General Jean-Georges Grenier
Born: November 11, 1771
Place of Birth: Sarrelouis, Moselle, France
Died: November 6, 1835
Place of Death: Marpain, France
The younger brother of Paul Grenier, Jean-Georges Grenier first entered the military in 1791 when he joined the 1st Battalion of Volunteers of Moselle. Appointed a sous-lieutenant, he served in the Armies of the North and the Moselle in 1792 and 1793 and was promoted to lieutenant in 1793. In 1794 Grenier joined the Army of the Sambre and Meuse and became an aide-de-camp to his brother, a position which he would hold for the next six years while following his brother on numerous campaigns. In the meantime, Grenier was promoted to capitaine in 1797 and then to chef de bataillon in 1799.
In the year 1800, Grenier served with the Army of the Rhine and then in 1802 he was sent to Guadeloupe. While there, he fought at the action of Bambège where he was wounded by a shot to the left leg. Grenier returned to France in 1803 and then went on to join the Army of Italy where he took a position with the 60th Ligne. He remained in Italy until 1807 when he went to Dalmatia.
In 1809 Grenier returned to Italy to serve with the Army of Italy against the Austrians. As part of Séras' division, he served at the crossing of the Piave and took the fort of Pradella. At the end of May, Grenier was promoted to colonel and took command of the 52nd Ligne. Now with Pacthod's division, he served in Hungary and led his regiment into action at Wagram . A month later, Grenier was named a Baron of the Empire.
Colonel Grenier's next major command was in Spain. After serving there for a period of time, he was taken prisoner on November 1st, 1813. While held in captivity, Grenier was promoted to général de brigade on Christmas Day, 1813, but he remained a prisoner of war until after Napoleon's abdication.

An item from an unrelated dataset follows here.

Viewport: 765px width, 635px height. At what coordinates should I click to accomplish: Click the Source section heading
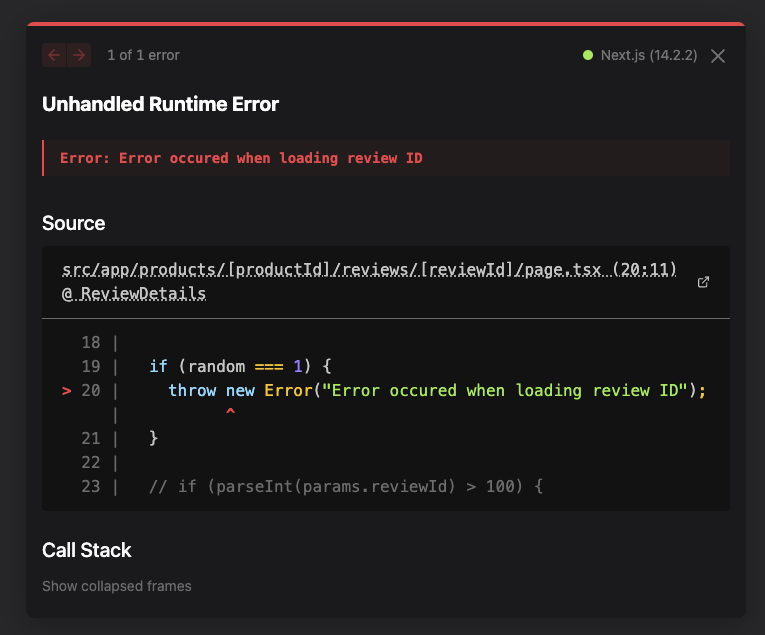pyautogui.click(x=74, y=223)
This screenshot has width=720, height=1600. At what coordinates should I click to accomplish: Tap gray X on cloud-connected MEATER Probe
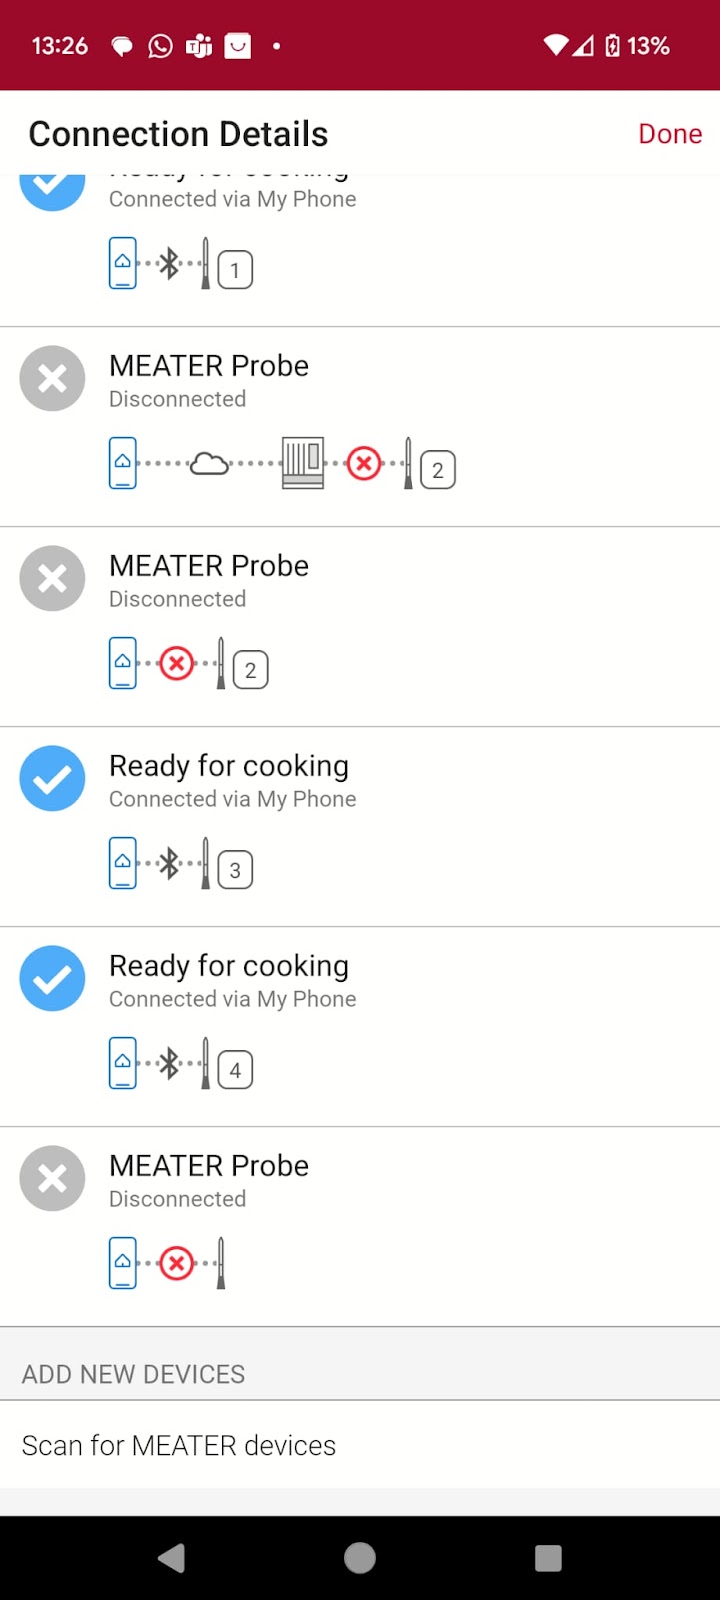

The returning Bourbons named Grenier a Knight of Saint Louis and Commander of the Legion of Honor, but nevertheless he rallied to Napoleon during the Hundred Days. Grenier took command of the 2nd Brigade of Marcognet's division in the I Corps and took part in the campaign in Belgium, serving at Waterloo. The following year he was put on non-activity.
- Six, Georges. Dictionnaire Biographique des Généraux & Amiraux Français de la Révolution et de l'Empire (1792-1814). 2 vols. Paris: Gaston Saffroy, 2003.